Levine: Really, the only two mass shootings in which we do see very large spikes in gun sales, are after Sandy Hook and after San Bernardino. Those are the two in which actual policy proposals were put on the table that had a reasonable chance of success. So after Sandy Hook, President Obama spoke very forcefully about the need for gun control legislation, including actually introducing legislation that ended up not being successful — those laws never got enacted. And what's interesting about it, is you see significant spikes in the number of people who search on Google for terms like ‘Where do you buy a gun?' The day the president would give those speeches, you’d see these huge spikes.

You see similar evidence right after San Bernardino, after the terrorist attack that took place a couple of years later when President Obama introduced executive orders that were related to gun control. At that point, you see very large spikes in gun sales, as well. Other than that, you really do not see spikes in gun sales that occur immediately after mass shootings. For instance, after the Las Vegas shooting a couple of months ago, there was nothing there. And the reason why you don't see anything now is because nobody's really worried about gun control legislation being enacted.

Howard: Sounds like a terrible unintended consequence.

Levine: There's definitely issues of unintended consequences here. Certainly, the legislation that was being introduced at the time and President Obama's efforts to enact gun control legislation was done with goodwill, with an intent to reduce gun deaths. What we see in the study is actually the opposite outcome — that in this particular instance, we see accidental gun deaths rose as a result.

Howard: What can be done about this? I mean people, of course, are going to be asking for something to be done about guns after there's a mass shooting. So what, are people to stay silent?
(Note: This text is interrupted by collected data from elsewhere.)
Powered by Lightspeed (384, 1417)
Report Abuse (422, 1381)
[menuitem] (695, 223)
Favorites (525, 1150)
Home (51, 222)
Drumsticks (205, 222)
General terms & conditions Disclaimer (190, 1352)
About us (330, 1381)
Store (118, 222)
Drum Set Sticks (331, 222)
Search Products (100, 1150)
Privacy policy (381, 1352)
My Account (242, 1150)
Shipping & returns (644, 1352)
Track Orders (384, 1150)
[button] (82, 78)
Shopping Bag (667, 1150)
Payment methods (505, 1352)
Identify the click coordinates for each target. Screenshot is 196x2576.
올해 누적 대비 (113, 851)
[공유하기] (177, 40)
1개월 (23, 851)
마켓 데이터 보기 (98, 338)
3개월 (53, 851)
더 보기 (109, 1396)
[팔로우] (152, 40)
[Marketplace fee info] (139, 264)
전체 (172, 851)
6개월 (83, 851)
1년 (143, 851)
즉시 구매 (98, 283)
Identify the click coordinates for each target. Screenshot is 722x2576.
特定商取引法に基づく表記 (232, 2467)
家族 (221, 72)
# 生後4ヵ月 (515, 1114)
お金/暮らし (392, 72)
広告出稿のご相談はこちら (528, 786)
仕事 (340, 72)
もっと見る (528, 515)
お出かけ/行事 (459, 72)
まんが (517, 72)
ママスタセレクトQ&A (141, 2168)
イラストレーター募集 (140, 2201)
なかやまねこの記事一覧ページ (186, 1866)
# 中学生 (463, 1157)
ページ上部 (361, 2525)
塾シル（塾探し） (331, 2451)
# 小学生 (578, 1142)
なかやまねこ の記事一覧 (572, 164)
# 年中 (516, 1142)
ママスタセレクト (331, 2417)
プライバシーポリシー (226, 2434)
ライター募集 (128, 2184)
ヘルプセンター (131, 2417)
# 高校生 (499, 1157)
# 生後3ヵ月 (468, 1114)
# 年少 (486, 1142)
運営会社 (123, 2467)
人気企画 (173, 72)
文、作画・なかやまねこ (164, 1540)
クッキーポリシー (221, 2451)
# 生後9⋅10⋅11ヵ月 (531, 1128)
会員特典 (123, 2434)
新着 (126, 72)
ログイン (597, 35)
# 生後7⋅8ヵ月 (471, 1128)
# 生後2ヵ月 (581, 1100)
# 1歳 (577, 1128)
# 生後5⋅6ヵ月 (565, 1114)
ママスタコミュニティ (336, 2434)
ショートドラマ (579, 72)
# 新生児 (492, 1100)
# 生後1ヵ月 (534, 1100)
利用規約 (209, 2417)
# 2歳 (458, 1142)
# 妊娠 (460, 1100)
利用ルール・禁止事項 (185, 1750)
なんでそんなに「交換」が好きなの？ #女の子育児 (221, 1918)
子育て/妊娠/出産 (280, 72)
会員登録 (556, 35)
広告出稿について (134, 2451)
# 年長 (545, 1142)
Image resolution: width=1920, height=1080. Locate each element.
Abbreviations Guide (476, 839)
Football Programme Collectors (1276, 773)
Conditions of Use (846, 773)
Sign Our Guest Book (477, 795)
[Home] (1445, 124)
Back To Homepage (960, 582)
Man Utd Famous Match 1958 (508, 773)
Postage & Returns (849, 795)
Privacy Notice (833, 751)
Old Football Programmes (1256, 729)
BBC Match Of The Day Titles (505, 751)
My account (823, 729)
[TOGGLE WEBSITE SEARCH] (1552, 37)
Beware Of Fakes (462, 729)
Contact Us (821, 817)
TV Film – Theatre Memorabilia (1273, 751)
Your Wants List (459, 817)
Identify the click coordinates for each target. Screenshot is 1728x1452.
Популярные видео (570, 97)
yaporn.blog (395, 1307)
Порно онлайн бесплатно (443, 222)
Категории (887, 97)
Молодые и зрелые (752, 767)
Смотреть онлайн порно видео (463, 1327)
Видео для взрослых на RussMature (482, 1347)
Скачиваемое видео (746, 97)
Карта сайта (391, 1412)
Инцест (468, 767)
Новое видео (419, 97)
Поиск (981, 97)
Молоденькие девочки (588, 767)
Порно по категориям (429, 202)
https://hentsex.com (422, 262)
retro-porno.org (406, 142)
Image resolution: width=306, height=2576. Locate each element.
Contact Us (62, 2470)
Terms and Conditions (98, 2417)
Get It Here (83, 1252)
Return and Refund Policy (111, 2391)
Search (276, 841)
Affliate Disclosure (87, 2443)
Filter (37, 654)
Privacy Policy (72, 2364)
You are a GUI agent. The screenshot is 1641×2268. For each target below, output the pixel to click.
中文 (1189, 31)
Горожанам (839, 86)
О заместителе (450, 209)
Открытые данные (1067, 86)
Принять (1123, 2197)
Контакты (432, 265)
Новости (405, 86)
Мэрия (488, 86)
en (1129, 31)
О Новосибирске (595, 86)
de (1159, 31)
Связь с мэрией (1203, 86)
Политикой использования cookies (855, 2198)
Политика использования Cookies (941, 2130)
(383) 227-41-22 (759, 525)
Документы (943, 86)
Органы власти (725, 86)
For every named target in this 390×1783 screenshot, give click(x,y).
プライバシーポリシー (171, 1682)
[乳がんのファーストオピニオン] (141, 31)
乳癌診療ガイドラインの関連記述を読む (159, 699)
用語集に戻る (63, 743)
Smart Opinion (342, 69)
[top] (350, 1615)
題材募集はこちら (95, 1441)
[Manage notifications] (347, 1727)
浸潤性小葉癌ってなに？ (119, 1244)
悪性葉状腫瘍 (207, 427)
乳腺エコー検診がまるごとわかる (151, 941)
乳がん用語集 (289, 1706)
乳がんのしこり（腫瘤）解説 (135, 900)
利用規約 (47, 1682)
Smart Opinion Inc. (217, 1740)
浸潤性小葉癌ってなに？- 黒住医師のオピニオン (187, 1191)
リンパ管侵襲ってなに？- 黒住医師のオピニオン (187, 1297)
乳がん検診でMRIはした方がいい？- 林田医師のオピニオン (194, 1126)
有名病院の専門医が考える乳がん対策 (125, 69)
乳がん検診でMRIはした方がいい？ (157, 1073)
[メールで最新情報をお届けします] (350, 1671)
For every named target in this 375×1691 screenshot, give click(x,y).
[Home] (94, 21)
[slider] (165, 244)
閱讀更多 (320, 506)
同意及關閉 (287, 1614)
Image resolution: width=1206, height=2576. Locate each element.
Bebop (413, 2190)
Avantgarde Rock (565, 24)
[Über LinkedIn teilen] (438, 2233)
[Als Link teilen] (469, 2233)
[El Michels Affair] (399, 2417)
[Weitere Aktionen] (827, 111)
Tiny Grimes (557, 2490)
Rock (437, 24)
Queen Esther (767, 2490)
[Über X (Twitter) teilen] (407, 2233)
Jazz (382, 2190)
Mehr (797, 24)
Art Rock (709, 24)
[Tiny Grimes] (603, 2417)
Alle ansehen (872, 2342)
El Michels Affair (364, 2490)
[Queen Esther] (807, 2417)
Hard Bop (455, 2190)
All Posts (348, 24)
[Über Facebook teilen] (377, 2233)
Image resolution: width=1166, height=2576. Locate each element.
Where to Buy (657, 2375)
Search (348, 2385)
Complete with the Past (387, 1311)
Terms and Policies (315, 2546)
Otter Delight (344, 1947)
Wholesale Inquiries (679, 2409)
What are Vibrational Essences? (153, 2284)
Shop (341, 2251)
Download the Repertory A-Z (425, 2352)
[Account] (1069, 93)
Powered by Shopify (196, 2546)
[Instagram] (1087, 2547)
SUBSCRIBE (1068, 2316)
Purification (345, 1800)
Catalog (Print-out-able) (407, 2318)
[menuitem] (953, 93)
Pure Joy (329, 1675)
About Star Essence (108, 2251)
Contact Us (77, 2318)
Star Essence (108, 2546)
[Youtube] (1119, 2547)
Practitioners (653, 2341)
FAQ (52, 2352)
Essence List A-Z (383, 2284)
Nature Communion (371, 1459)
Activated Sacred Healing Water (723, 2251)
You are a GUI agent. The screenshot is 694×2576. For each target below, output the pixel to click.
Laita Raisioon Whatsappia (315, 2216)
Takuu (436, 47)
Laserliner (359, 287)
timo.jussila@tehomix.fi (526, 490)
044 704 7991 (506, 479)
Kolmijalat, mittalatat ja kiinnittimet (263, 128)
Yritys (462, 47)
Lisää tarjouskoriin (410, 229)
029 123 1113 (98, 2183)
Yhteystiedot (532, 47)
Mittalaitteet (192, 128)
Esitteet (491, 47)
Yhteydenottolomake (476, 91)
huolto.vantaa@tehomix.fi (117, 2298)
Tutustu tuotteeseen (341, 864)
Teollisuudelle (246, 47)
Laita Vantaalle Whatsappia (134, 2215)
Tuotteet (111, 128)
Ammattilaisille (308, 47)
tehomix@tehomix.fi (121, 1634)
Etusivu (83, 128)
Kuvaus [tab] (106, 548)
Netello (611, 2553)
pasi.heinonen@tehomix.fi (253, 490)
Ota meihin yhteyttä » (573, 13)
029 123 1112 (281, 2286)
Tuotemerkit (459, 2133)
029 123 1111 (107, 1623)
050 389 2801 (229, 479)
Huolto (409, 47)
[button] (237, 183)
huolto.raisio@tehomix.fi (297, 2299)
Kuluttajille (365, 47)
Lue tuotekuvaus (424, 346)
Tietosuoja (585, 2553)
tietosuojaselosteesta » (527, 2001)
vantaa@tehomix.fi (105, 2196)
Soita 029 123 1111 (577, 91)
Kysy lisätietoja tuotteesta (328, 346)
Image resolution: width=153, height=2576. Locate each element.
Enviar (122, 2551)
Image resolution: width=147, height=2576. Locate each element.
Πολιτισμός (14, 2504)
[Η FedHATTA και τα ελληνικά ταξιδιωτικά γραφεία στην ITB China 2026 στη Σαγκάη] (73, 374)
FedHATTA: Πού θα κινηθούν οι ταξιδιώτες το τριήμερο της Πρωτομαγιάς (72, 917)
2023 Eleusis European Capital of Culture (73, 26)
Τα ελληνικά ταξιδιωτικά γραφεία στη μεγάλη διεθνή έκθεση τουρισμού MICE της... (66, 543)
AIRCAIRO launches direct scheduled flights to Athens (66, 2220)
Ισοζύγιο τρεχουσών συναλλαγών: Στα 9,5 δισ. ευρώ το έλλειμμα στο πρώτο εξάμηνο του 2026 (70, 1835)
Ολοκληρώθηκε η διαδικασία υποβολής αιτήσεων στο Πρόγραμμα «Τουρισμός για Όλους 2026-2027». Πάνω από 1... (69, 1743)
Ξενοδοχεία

Levine: You know, I think that the right way to think about this is that to the extent that gun control legislation is going to be successful, it has to be introduced, debated and passed. What ends up happening, if it just gets introduced and discussed, but not enacted, you're just going to get the costs associated with the discussion and not the potential benefits.

Howard: OK, thanks so much for coming in.

Levine: Thank you for having me.

Howard: That's Professor Phillip Levine. He is co-author of a study out in the journal "Science" that shows that the surge in gun sales after the Sandy Hook shooting caused an additional 60 accidental deaths above normal; 20 of those were kids. That happens to have been the same as the number of children who were killed at Sandy Hook Elementary School five years ago today.